[[ DATA EXTRACTS open ]]
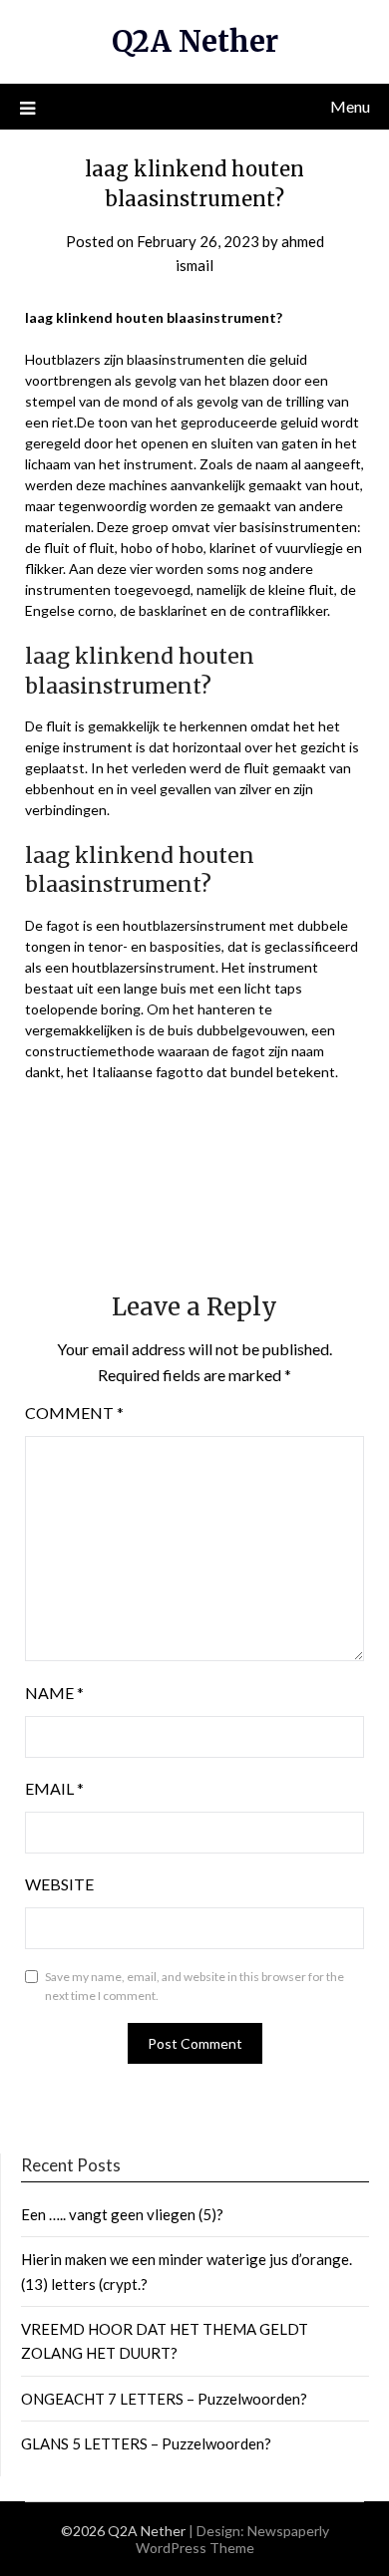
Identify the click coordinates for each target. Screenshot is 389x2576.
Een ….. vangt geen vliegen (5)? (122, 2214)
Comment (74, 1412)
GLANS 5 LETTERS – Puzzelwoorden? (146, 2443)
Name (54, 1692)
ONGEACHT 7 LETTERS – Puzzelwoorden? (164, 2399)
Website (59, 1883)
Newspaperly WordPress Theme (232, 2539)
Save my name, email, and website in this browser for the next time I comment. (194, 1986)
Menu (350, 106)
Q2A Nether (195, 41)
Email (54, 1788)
[[ DATA EXTRACTS closed ]]
== GOAL OF THE EXERCISE ==
From the material above, copy every line where the word "Puzzelwoorden" is found.

== RESPONSE TO THE EXERCISE ==
GLANS 5 LETTERS – Puzzelwoorden? (146, 2443)
ONGEACHT 7 LETTERS – Puzzelwoorden? (164, 2399)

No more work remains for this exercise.